There are so many ways I could answer this question.
It’s vital that you weigh yourself at the right time of day. The frequency of your weigh-in depends on the type of workouts you’re currently doing.
Cardio and Weigh-Ins
If your current workouts consist of a great deal of cardio, I recommend doing a weekly or monthly weigh-in.
Have you ever seen someone become addicted to cardio? It happens pretty often, and it can result in rapid weight loss. This may sound like a positive thing, but in all actuality, it isn’t. However, if you have hundreds of pounds to lose, your doctor may recommend that you lose quicker than the average person so you can get your health aligned rapidly.
However, if your healthcare provider didn’t recommend that, take it slow and introduce weights into your workout. Monitor your weight to ensure that you are taking it slow.
Weighlifting and Weigh-Ins
When weights are introduced to your plan, your body will react in such a powerful way. However, weight gain may come alongside that power. If it does, focus more on the inches you have lost and how your clothes fit. Those two ways are a far more accurate way to test if your body is changing for the better. Weigh yourself once a week or once a month for a more precise read.

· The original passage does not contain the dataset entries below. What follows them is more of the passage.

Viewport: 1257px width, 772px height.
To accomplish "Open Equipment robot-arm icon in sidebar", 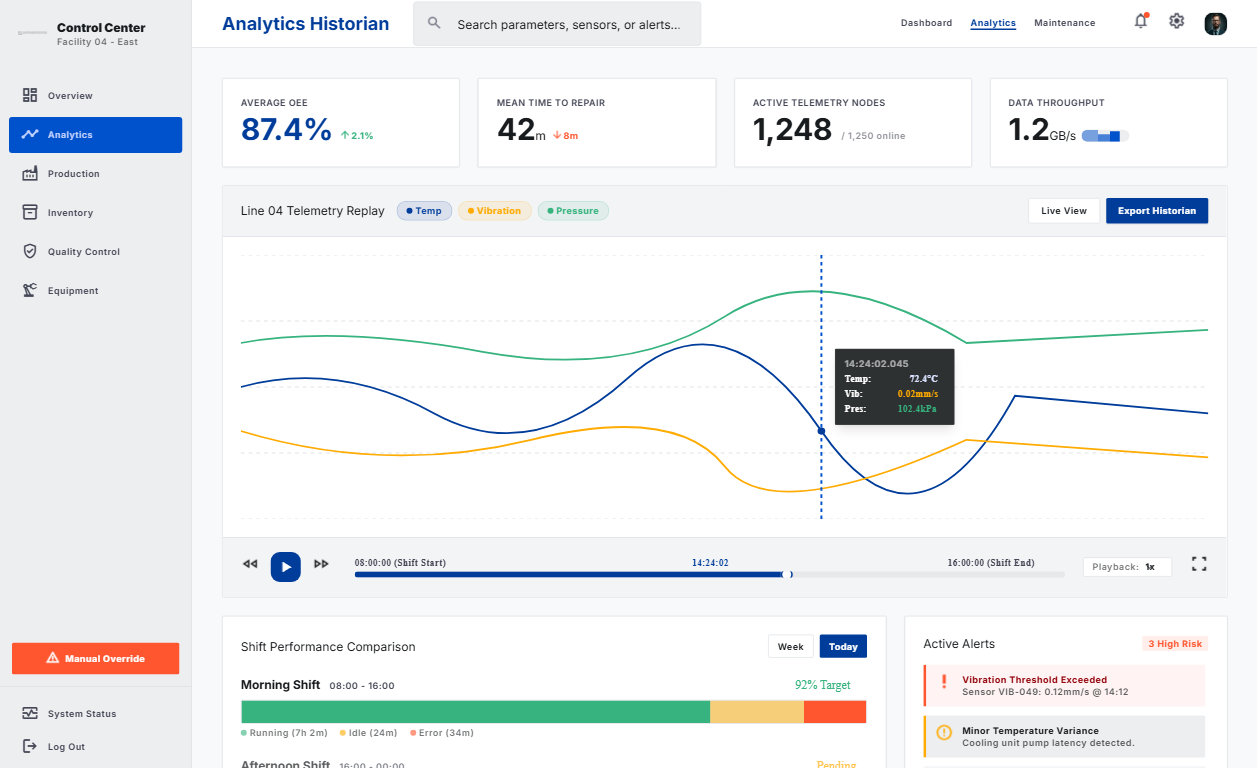I will pyautogui.click(x=30, y=291).
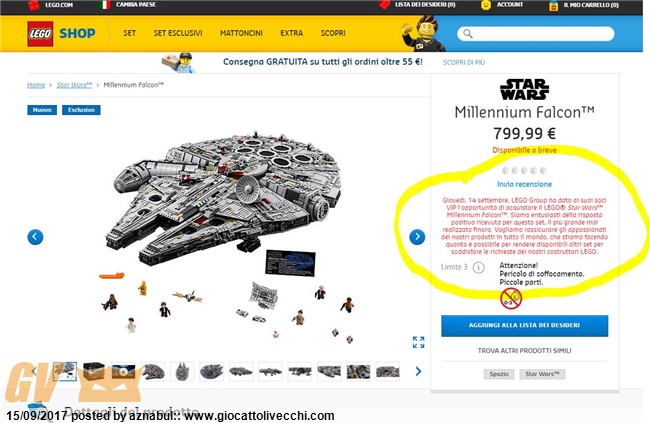Click the LEGO logo in the header
The image size is (650, 423).
coord(40,34)
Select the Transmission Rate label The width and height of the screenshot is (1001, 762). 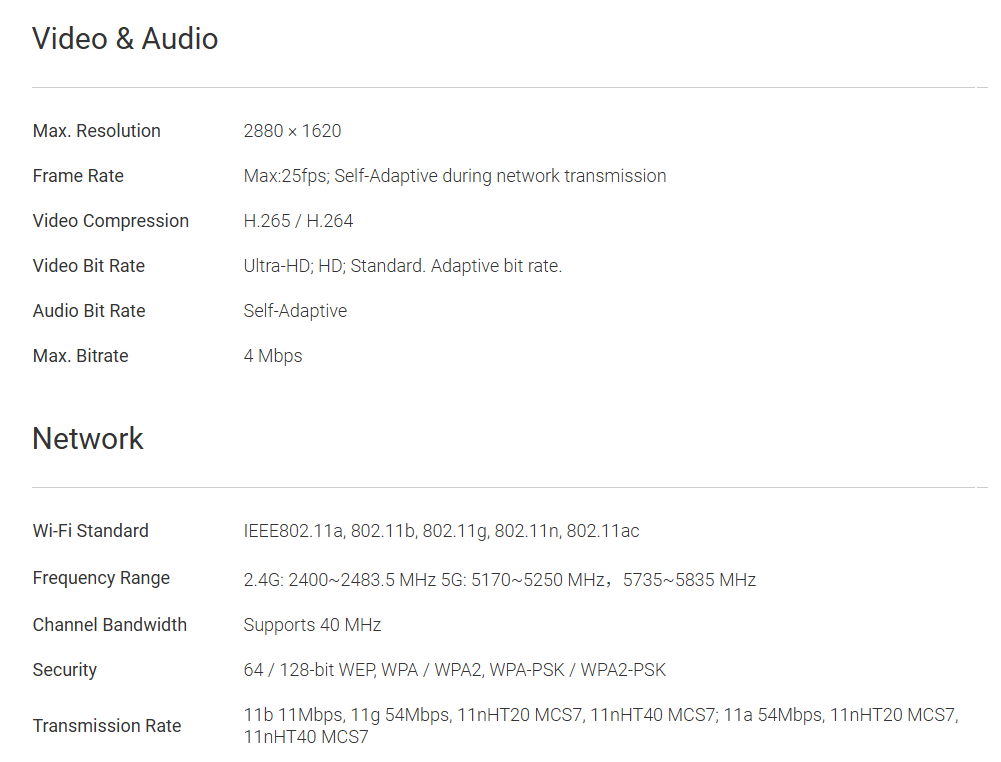tap(107, 726)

Menstruating and Weigh-Ins
Every woman is different, but I stay away from the scale to stay on the safe side. It is common to have 5 pounds or so of additional weight gain during this time. I’ll dive deep into this topic in another post. Your primary focus during this time should be resting, stretching, staying away from salty foods, and taking care of your body more than ever before.
Time of Day and Weigh-Ins
Stay away from the scale if you have already eaten or drank water, coffee, tea, or anything else. Your body reaches its lowest weight when you hop out of bed from a long, restful night. I can not stress restful enough. If you wake up tired, then the chances of your body holding on to weight is exceptionally high. SO SLEEP SLEEP SLEEP SLEEP!
A weigh-in should be used to gauge if you are losing too fast or too slow. In either case, something may be wrong, and you may need to consult with your health care provider.
Please don’t do a daily, monthly or yearly weigh-in to gauge your worth. You’re perfect just the way you are!